------ Data records
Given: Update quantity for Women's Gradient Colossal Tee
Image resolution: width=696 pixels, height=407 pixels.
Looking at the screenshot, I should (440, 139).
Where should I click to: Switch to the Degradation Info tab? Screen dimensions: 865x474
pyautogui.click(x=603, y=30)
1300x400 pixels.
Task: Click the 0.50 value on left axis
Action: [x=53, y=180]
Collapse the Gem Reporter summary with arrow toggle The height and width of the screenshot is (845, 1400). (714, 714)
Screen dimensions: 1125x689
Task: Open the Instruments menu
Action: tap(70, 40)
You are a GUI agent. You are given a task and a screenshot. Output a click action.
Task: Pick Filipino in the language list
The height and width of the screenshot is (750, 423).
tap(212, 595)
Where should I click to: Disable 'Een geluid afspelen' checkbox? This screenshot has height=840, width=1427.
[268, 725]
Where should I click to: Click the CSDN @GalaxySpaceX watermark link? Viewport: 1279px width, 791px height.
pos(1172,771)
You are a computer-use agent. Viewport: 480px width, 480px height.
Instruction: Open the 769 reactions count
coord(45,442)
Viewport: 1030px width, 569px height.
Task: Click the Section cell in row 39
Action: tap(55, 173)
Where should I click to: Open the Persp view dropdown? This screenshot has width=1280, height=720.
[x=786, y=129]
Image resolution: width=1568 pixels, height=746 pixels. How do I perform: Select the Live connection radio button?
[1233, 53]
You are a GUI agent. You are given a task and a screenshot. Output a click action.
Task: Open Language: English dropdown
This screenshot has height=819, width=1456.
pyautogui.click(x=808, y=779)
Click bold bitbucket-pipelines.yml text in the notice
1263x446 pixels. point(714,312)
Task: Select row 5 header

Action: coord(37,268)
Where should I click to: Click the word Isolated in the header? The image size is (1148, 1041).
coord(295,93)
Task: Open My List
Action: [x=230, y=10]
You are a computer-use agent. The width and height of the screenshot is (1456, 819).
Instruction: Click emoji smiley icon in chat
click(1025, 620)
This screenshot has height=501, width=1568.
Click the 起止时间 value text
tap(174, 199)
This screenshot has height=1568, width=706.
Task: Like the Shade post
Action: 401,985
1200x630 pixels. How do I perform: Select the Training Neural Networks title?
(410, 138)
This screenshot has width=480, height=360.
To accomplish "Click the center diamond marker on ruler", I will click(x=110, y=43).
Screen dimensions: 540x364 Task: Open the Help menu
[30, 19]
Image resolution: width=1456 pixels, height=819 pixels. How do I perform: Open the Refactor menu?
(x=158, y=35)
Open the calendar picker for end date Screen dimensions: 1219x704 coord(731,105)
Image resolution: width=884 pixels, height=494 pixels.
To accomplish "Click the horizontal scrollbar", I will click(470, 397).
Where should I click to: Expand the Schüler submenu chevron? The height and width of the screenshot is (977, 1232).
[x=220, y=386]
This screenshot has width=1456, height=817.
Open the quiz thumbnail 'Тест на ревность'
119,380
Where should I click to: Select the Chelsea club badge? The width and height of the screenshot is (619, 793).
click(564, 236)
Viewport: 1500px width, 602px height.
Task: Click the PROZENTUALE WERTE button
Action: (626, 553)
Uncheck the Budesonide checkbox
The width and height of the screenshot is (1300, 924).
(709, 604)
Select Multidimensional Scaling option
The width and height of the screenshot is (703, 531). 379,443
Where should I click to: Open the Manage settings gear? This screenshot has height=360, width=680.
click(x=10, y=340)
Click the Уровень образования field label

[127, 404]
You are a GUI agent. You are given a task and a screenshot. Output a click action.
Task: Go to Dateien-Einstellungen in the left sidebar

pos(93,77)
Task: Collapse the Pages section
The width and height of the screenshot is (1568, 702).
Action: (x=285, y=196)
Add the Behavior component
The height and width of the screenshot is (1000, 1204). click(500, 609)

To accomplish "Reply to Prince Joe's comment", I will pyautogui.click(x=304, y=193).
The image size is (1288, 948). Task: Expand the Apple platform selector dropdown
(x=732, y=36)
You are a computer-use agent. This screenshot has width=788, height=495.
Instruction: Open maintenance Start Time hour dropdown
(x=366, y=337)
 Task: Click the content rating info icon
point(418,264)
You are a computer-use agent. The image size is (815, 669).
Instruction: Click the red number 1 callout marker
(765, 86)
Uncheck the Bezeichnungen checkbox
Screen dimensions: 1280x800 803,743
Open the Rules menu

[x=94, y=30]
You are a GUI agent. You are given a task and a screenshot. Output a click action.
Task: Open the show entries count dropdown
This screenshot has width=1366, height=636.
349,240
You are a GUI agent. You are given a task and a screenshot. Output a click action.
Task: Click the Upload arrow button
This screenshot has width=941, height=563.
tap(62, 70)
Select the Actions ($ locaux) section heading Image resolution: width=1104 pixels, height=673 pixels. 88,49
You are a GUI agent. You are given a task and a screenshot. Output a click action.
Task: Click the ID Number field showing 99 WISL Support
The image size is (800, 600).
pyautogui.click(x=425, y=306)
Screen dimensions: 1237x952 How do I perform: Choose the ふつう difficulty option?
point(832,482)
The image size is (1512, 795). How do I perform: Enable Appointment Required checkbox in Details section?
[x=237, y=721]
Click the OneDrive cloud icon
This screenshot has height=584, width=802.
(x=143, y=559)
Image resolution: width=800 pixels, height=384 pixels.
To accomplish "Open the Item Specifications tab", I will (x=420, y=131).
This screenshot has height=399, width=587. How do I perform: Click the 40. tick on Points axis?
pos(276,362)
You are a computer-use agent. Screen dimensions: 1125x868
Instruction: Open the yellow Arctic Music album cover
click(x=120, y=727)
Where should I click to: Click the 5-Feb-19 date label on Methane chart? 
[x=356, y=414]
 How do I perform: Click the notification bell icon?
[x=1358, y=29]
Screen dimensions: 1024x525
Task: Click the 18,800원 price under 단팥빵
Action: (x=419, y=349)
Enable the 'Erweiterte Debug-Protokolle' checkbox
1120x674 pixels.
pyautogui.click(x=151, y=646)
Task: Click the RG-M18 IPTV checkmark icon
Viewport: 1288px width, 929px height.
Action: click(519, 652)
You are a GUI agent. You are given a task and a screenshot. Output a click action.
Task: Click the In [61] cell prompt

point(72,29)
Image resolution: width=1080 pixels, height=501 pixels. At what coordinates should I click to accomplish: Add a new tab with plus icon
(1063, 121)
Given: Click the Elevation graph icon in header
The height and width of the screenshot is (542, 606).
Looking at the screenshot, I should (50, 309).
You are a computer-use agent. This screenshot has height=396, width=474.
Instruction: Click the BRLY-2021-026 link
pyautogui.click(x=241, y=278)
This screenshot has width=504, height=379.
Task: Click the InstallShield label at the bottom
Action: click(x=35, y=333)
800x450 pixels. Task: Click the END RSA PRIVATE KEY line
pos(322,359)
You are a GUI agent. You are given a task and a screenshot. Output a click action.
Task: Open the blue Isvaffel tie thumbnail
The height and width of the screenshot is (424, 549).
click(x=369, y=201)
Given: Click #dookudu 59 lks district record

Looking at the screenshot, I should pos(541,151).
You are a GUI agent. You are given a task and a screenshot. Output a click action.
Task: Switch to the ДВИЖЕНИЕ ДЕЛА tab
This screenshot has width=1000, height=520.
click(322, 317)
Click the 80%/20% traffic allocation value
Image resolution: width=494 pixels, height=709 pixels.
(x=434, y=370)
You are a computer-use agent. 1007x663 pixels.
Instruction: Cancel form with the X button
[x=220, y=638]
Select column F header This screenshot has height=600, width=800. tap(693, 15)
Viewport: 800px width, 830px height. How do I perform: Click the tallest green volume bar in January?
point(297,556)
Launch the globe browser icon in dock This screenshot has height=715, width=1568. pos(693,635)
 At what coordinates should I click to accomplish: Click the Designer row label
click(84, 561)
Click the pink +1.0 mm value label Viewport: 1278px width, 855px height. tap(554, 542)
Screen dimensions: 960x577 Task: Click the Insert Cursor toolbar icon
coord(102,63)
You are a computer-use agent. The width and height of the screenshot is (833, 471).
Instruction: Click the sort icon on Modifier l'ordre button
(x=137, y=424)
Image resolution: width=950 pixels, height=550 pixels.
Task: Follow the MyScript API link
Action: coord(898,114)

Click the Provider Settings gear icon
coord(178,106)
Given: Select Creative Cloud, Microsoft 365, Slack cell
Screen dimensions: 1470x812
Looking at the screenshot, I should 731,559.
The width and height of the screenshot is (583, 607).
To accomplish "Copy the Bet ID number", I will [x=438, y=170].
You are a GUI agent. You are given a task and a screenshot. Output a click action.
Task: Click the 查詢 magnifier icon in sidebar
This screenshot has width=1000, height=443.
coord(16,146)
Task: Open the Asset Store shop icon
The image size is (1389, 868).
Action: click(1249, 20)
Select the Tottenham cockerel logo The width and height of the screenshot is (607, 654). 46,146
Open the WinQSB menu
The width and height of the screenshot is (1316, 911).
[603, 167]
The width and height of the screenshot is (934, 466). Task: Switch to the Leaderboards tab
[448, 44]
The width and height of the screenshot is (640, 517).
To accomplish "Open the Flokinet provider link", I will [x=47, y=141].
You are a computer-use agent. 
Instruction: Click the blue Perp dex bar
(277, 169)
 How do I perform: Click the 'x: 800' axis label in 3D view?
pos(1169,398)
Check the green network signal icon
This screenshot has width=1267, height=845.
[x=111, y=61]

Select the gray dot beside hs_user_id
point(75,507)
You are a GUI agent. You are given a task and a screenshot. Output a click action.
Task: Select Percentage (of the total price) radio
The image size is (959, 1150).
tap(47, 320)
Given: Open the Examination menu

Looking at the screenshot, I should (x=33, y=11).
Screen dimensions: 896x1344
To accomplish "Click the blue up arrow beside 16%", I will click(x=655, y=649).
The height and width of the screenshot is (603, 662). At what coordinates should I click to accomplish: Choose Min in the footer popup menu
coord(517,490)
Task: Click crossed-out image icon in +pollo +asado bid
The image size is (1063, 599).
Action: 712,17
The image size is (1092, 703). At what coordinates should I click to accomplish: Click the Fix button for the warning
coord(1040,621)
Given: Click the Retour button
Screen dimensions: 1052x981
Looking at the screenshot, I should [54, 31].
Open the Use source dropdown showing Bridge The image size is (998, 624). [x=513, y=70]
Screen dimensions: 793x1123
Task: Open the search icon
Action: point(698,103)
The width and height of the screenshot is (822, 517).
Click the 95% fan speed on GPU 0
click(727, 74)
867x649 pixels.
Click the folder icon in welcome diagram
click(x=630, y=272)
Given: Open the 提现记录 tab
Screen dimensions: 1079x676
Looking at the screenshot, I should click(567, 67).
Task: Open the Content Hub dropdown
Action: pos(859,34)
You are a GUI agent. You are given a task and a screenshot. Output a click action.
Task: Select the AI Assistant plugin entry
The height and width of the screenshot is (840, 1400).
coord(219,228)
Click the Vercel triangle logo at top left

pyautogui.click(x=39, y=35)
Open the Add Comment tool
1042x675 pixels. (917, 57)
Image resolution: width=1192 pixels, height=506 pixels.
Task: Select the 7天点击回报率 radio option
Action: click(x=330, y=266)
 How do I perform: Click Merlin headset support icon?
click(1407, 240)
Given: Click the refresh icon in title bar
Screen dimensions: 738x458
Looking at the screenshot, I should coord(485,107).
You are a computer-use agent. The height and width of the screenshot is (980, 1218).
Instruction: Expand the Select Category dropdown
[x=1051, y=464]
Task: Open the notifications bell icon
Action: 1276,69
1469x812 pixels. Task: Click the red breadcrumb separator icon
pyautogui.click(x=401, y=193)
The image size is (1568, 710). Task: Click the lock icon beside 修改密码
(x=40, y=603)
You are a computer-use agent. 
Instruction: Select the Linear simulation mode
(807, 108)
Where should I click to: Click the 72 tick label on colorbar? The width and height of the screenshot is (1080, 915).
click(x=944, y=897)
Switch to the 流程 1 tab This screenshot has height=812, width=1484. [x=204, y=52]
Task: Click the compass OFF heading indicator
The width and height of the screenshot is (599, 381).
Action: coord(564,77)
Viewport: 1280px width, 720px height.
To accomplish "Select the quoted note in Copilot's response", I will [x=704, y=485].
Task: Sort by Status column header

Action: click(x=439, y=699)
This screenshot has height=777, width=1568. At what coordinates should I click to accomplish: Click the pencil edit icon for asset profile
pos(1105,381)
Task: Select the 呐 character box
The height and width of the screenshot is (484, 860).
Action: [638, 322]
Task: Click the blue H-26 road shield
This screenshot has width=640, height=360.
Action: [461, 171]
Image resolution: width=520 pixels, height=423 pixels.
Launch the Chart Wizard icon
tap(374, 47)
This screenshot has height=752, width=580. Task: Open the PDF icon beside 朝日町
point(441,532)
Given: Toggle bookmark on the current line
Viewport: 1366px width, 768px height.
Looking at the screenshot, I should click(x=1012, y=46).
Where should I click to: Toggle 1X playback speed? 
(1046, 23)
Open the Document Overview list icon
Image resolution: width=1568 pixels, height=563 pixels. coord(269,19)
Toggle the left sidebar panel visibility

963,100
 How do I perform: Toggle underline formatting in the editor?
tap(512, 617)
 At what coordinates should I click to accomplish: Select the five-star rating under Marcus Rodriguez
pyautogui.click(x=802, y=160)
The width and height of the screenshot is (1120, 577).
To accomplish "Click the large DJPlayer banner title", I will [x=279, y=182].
------------
- **Aim**: Rewrite the part of the records that opens with the line containing "Given: Click the refresh icon in title bar" and closes with the line containing "(x=40, y=603)", replacing "Expand" with "Open" and keeping everything else the same. Return only those lines.

- **Final answer**:
Given: Click the refresh icon in title bar
Screen dimensions: 738x458
Looking at the screenshot, I should coord(485,107).
You are a computer-use agent. The height and width of the screenshot is (980, 1218).
Instruction: Open the Select Category dropdown
[x=1051, y=464]
Task: Open the notifications bell icon
Action: 1276,69
1469x812 pixels. Task: Click the red breadcrumb separator icon
pyautogui.click(x=401, y=193)
The image size is (1568, 710). Task: Click the lock icon beside 修改密码
(x=40, y=603)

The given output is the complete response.